[PAGE EXTRACT]
________________________________________

1. 2
  1.  

  2. 5

    This post has a lot of huge claims, and I have no reason to doubt them. I just do not know. Has anyone here used timescaledb that can share their experience?

    1. 4

      As Postgres continues to mature, there are two main features of timescaledb that have endured. The biggest one is autopilot around partitioning; if you know you are going to have a large dataset and it has cardinality around timeseries, timeseriesdb out of the box does a lot for you by intelligently partitioning your data (“hypertables” and “chunks”) including configurable retention policies. Without it, you need to figure out how to set up and maintain partitions and clean up old data which is feasible on an RDBMS but is work and you’ll likely never reach the level of effort Timescale has put into their approach. The other thing is extensions to SQL to make certain timeseries analysis easier like downsampling, gapfilling, etc. That is further extended with the timescaledb-toolbox extension.

      I think they overplay compression a bit, this can be done on other DBs relatively well with block level compression (ZFS, btrfs). It should be more efficient to do at the data level, but it’s not really a game changer IMO.

      The other thing is managed distributed DBs like Cloud Spanner and Aurora eat into some of this space as well. Basically, there the storage mechanics become someone else’s problem.

      1. 6

        Data compression can be done a lot better when compression knows it’s dealing with timeseries data. 90% might not be realistic for rapidly changing data, but delta compression can really bring those gains when it changes relatively slowly, especially when combined with other general purpose compression algorithms.

________________________________________

[INSTRUCTIONS]
[1] In the forum thread about TimescaleDB, which extension further extends its SQL features for timeseries analysis?
[2] Write the next reply in the TimescaleDB forum thread, picking up after its last comment.

[RECORDED INFORMATION]
________________________________________

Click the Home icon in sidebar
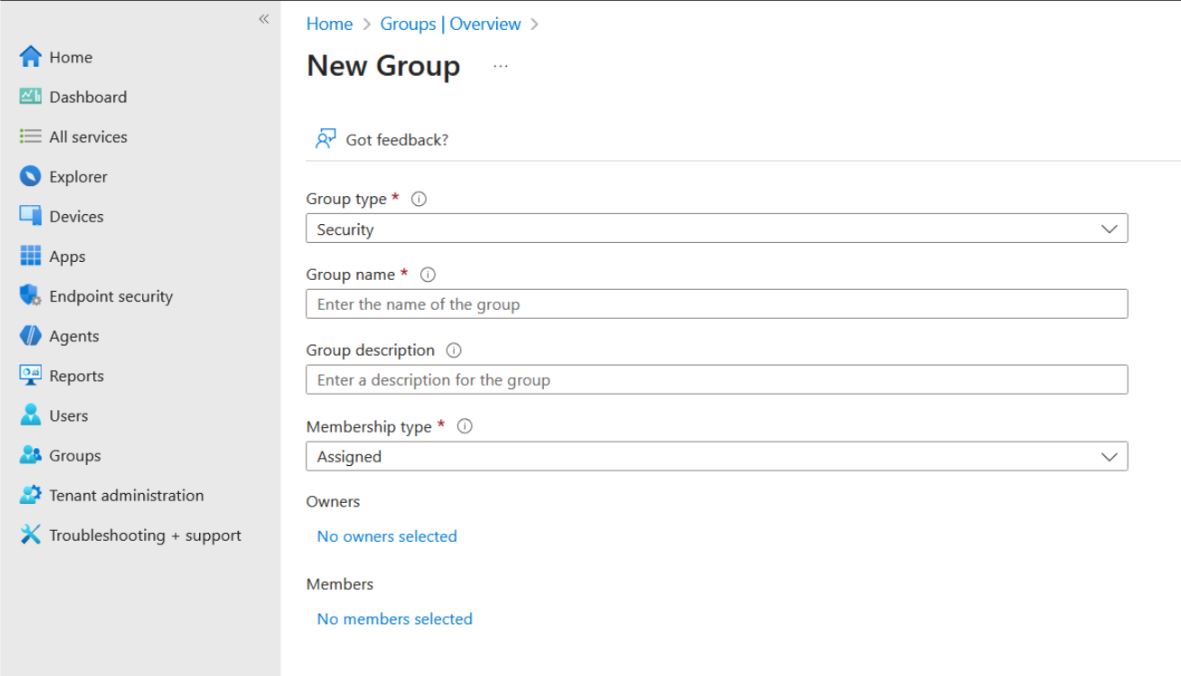1181x676 pixels. 30,58
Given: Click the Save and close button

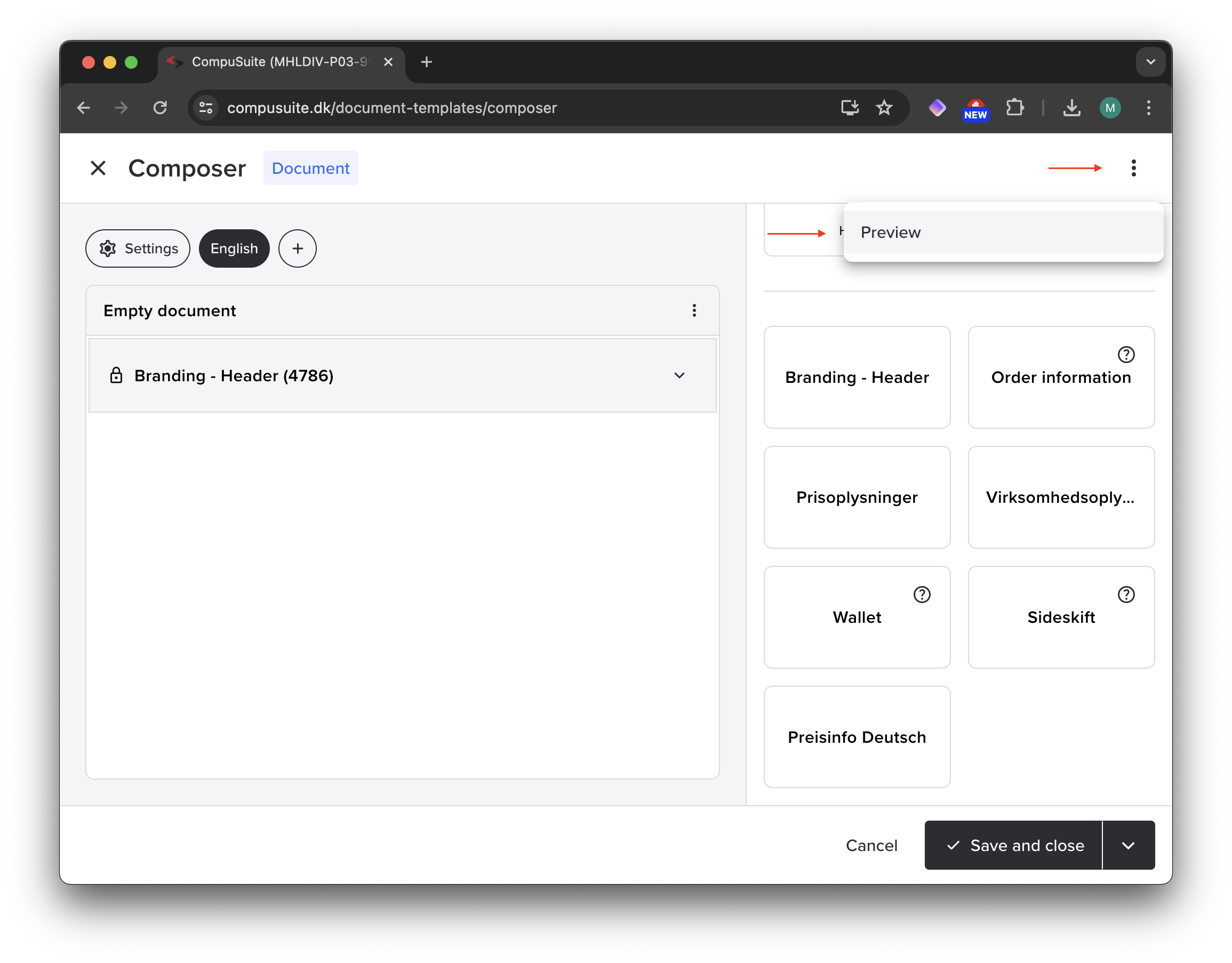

________________________________________

[RESPONSES BY TASK]
[1] The timescaledb-toolbox extension.

[2]
        1. 1

          With regards to compression, TimeScaleDB details on this:

          https://www.timescale.com/blog/building-columnar-compression-in-a-row-oriented-database/

          …TimescaleDB achieves these compression rates by deploying best-in-class algorithms for compressing various types of data. We employ the following algorithms (and will allow users to choose the algorithm in future releases): Gorilla compression for floats Delta-of-delta + Simple-8b with run-length encoding compression for timestamps and other integer-like types Whole-row dictionary compression for columns with a few repeating values (+ LZ compression on top) LZ-based array compression for all other types We extended Gorilla and Simple-8b in order to handle decompressing data in reverse order, which allows us to speed up queries that use backwards scans. For super technical details, please see our compression PR.

          I do not think the above is possible with block-level compression. I also would think they use columnar compression (most column oriented DBs use that) for low cardinality data ranges (replacing ‘verbose’, but low cardinality values with numbers and then mapping back to the actual values as needed)